We now wish to find the dependence of the central charges
$C_3 \pm i C_4$ on the momentum of the magnon.
For this it is useful to examine the action of these central charges on a
two magnon state. From the spin chain description of the magnons introduced
in \cite{David:2008yk} it can be seen that the action of these central charges on a
2 magnon state is given by
\begin{eqnarray}
\nonumber (C_3 -i C_ 4)
|\phi_{p_1}\phi_{p_2}\rangle \otimes |0\rangle =
[ a(p_1) a'(p_1) \exp(- ip_2) + a(p_2) a'(p_2)]
|\phi_{p_1}\phi_{p_2}\rangle
\otimes |0\rangle. \\
\end{eqnarray}
The reason the phase $\exp(- ip_2) $ occurs in the first term is because the
the central charge $C_3 \pm i C_4$ changes the length the states,
which translates to a insertion of additional momentum
factors \cite{David:2008yk}. Another way of thinking of this action is that
that the tensor product of the two magnons involves a non-trivial
co-product \cite{Arutyunov:2006yd}. Therefore on multi-magnon states the
action of the central charge is given by
\begin{equation}
C_3 - i C_4 |\phi_{p_1}\phi_{p_2} \cdots \phi_{p_j} \rangle\otimes |0\rangle
= \sum_{k=1}^j a(p_j) a'(p_j) \prod_{l= k+1}^j \exp( -i p_l)
|\phi_{p_1}\phi_{p_2} \cdots \phi_{p_j} \rangle\otimes |0\rangle.
\end{equation}
Now on physical states the total central charge should vanish
and the extended algebra (\ref{ext-algeb}) should reduce to the usual
$SU(1|1)\times SU(1|1)$ algebra. This fixes the form of $a(p_j)a'(p_j)$ to
be
\begin{equation}
a(p_j) a'(p_j) = \alpha( \exp( -i p_j) -1),
\end{equation}
where $\alpha$ is a constant independent of the momentum.

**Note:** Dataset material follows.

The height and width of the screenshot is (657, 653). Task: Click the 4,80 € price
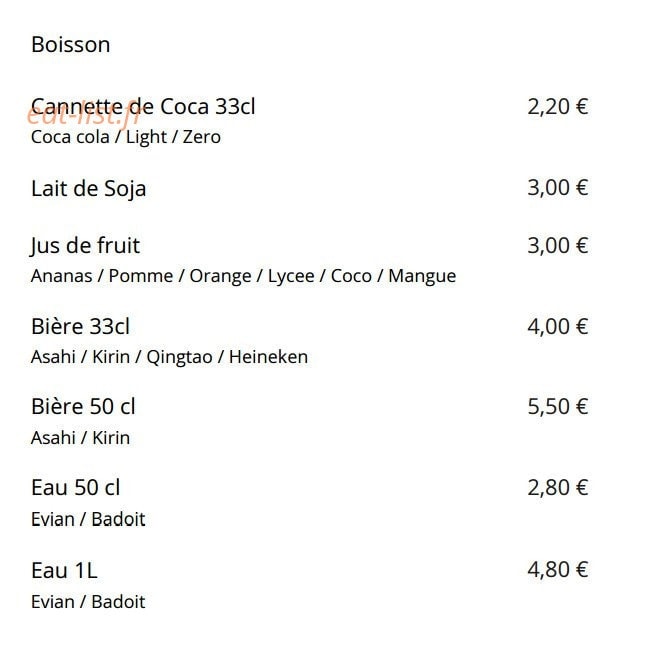click(557, 569)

Thus the total central charge on the multi-magnon
state of $j$ magnons is given by
\begin{equation}
C_3 - iC_4 = \alpha\sum_{k=1}^j ( \exp( -i p_k -1) \prod_{l=k+1}^j \exp( -i p_l))
= \alpha( \prod_{k=1}^j \exp( -i p_k) -1).
\end{equation}
Therefore on states which satisfy this physical state
condition $\sum_{k=1}^j p_k =0$,
the additional central charge $C_3 - iC_4$ vanishes.
A similar argument for the central charge $C_3+iC_4$ results in the equation
\begin{equation}
b(p_j)b'(p_j) = \alpha^* ( \exp( i p_j) -1).
\end{equation}
We are now in a position to derive the dispersion relation for a single
magnon with momentum $p$. We have
\begin{eqnarray}
\label{val-c1}
a(p)a'(p) = \alpha( e^{-i p} -1), \qquad
b(p)b'(p) = \alpha^*( e^{-ip} - 1) , \\ \nonumber
C_1 +C_2 = a(p)b(p) - a'(p)b'(p), \qquad C_1 - C_2 = 1 = a(p)b(p) - a'(p)b'(p).
\end{eqnarray}
The reason $C_1-C_2=1$ is because, we are dealing with a single magnon.
Note that the values of the central charges in (\ref{val-c1})
satisfies the BPS condition (\ref{bps-cond}).
Now as a result of these equations we have
\begin{equation}
C_1 + C_2 = \sqrt{ 1+ 16 |\alpha|^2 \sin^2 ( \frac{p}{2} ) }.
\end{equation}
This completes our derivation of the magnon dispersion relation.
\subsection{Invariance of the S-matrix}
Due to the fact that the S-matrix is constructed out of the Casimirs of the first
$SU(1|1)$, that is the algebra generated by the charges $Q_1, S_2, C_1$
it is invariant under the trivial co-product of this algebra as is seen
in (\ref{triv-cop}).
From the relations in (\ref{charge-eq}) which hold on states of the short multiplet,
we can show that the invariance with respect to the second
$SU(1|1)$ generators is of the following form
\begin{eqnarray}
[ \frac{a(p)^{(1)} }{ b'(p)^{(1)} } S_{2}^{(1)} \otimes 1 + (-1)^F \otimes
\frac{a(p)^{(2)}} { b'(p)^{(2)} }S_2^{(1)} , {\cal S}_{12} ] =0, \\ \nonumber
[ \frac{b(p)^{(1)} }{ a'(p)^{(1)} }Q_{2}^{(1)} \otimes 1 + (-1)^F \otimes
\frac{b(p)^{(2)}} { a'(p)^{(2)} }S_2^{(1)} , {\cal S}_{12} ] =0.
\end{eqnarray}
Here the superscripts refer to the two states in the tensor product.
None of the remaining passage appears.